- EXERCISE GOAL -
Please return the full listing. Every line must match exactly.

- RECORDS PROVIDED -
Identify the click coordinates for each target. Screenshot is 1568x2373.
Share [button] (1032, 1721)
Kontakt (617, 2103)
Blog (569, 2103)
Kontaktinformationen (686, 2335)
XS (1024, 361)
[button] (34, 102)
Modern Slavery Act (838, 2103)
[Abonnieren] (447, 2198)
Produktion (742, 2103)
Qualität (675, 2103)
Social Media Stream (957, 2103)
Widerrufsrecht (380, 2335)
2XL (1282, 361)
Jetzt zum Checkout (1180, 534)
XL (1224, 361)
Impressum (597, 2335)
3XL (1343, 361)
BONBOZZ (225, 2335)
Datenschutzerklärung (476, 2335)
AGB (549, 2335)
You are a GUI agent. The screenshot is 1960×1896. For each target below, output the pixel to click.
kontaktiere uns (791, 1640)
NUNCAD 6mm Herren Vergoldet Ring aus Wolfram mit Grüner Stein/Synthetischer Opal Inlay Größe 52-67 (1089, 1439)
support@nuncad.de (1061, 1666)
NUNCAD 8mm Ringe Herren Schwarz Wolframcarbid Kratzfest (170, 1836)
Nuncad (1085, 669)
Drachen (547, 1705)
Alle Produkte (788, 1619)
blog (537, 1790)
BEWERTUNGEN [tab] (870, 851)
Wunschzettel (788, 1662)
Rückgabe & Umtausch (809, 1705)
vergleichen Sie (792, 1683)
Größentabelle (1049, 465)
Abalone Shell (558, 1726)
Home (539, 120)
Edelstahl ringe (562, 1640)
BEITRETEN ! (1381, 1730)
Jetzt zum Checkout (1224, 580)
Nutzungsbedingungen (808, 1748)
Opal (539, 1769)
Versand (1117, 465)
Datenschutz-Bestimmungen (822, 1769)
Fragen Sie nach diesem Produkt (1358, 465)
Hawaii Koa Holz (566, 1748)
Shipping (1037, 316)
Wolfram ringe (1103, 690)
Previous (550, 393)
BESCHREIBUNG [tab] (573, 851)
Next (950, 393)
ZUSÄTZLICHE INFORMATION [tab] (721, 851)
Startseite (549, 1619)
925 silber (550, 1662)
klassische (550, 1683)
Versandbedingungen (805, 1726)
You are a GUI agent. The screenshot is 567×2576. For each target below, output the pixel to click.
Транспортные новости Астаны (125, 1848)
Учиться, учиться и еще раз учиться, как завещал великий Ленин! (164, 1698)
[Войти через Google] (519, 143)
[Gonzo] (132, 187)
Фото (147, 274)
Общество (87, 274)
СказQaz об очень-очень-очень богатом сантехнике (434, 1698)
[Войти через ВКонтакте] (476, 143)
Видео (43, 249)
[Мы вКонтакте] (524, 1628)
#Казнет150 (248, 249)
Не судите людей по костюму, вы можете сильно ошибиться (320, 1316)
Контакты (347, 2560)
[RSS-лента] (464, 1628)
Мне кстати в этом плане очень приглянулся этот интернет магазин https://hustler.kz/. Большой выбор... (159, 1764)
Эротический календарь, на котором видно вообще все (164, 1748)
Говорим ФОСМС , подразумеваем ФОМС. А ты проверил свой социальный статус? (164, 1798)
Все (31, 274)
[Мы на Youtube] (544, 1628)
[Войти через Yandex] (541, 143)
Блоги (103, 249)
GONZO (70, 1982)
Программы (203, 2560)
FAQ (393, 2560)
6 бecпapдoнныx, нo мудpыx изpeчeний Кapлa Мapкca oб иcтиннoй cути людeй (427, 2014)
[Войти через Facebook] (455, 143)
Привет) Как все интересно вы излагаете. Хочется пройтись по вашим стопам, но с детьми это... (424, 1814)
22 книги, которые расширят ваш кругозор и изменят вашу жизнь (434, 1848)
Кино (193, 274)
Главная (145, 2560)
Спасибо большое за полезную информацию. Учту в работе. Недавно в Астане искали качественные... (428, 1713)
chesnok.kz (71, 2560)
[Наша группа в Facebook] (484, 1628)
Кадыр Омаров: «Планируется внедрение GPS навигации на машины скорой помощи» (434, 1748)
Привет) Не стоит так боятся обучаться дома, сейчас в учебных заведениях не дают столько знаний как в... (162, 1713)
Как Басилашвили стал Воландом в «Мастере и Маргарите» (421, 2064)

- SOLUTION TO THIS PROBLEM -
Identify the click coordinates for each target. Screenshot is 1568x2373.
Share [button] (1032, 1721)
Kontakt (617, 2103)
Blog (569, 2103)
Kontaktinformationen (686, 2335)
XS (1024, 361)
[button] (34, 102)
Modern Slavery Act (838, 2103)
[Abonnieren] (447, 2198)
Produktion (742, 2103)
Qualität (675, 2103)
Social Media Stream (957, 2103)
Widerrufsrecht (380, 2335)
2XL (1282, 361)
Jetzt zum Checkout (1180, 534)
XL (1224, 361)
Impressum (597, 2335)
3XL (1343, 361)
BONBOZZ (225, 2335)
Datenschutzerklärung (476, 2335)
AGB (549, 2335)
You are a GUI agent. The screenshot is 1960×1896. For each target below, output the pixel to click.
kontaktiere uns (791, 1640)
NUNCAD 6mm Herren Vergoldet Ring aus Wolfram mit Grüner Stein/Synthetischer Opal Inlay Größe 52-67 (1089, 1439)
support@nuncad.de (1061, 1666)
NUNCAD 8mm Ringe Herren Schwarz Wolframcarbid Kratzfest (170, 1836)
Nuncad (1085, 669)
Drachen (547, 1705)
Alle Produkte (788, 1619)
blog (537, 1790)
BEWERTUNGEN [tab] (870, 851)
Wunschzettel (788, 1662)
Rückgabe & Umtausch (809, 1705)
vergleichen Sie (792, 1683)
Größentabelle (1049, 465)
Abalone Shell (558, 1726)
Home (539, 120)
Edelstahl ringe (562, 1640)
BEITRETEN ! (1381, 1730)
Jetzt zum Checkout (1224, 580)
Nutzungsbedingungen (808, 1748)
Opal (539, 1769)
Versand (1117, 465)
Datenschutz-Bestimmungen (822, 1769)
Fragen Sie nach diesem Produkt (1358, 465)
Hawaii Koa Holz (566, 1748)
Shipping (1037, 316)
Wolfram ringe (1103, 690)
Previous (550, 393)
BESCHREIBUNG [tab] (573, 851)
Next (950, 393)
ZUSÄTZLICHE INFORMATION [tab] (721, 851)
Startseite (549, 1619)
925 silber (550, 1662)
klassische (550, 1683)
Versandbedingungen (805, 1726)
You are a GUI agent. The screenshot is 567×2576. For each target below, output the pixel to click.
Транспортные новости Астаны (125, 1848)
Учиться, учиться и еще раз учиться, как завещал великий Ленин! (164, 1698)
[Войти через Google] (519, 143)
[Gonzo] (132, 187)
Фото (147, 274)
Общество (87, 274)
СказQaz об очень-очень-очень богатом сантехнике (434, 1698)
[Войти через ВКонтакте] (476, 143)
Видео (43, 249)
[Мы вКонтакте] (524, 1628)
#Казнет150 (248, 249)
Не судите людей по костюму, вы можете сильно ошибиться (320, 1316)
Контакты (347, 2560)
[RSS-лента] (464, 1628)
Мне кстати в этом плане очень приглянулся этот интернет магазин https://hustler.kz/. Большой выбор... (159, 1764)
Эротический календарь, на котором видно вообще все (164, 1748)
Говорим ФОСМС , подразумеваем ФОМС. А ты проверил свой социальный статус? (164, 1798)
Все (31, 274)
[Мы на Youtube] (544, 1628)
[Войти через Yandex] (541, 143)
Блоги (103, 249)
GONZO (70, 1982)
Программы (203, 2560)
FAQ (393, 2560)
6 бecпapдoнныx, нo мудpыx изpeчeний Кapлa Мapкca oб иcтиннoй cути людeй (427, 2014)
[Войти через Facebook] (455, 143)
Привет) Как все интересно вы излагаете. Хочется пройтись по вашим стопам, но с детьми это... (424, 1814)
22 книги, которые расширят ваш кругозор и изменят вашу жизнь (434, 1848)
Кино (193, 274)
Главная (145, 2560)
Спасибо большое за полезную информацию. Учту в работе. Недавно в Астане искали качественные... (428, 1713)
chesnok.kz (71, 2560)
[Наша группа в Facebook] (484, 1628)
Кадыр Омаров: «Планируется внедрение GPS навигации на машины скорой помощи» (434, 1748)
Привет) Не стоит так боятся обучаться дома, сейчас в учебных заведениях не дают столько знаний как в... (162, 1713)
Как Басилашвили стал Воландом в «Мастере и Маргарите» (421, 2064)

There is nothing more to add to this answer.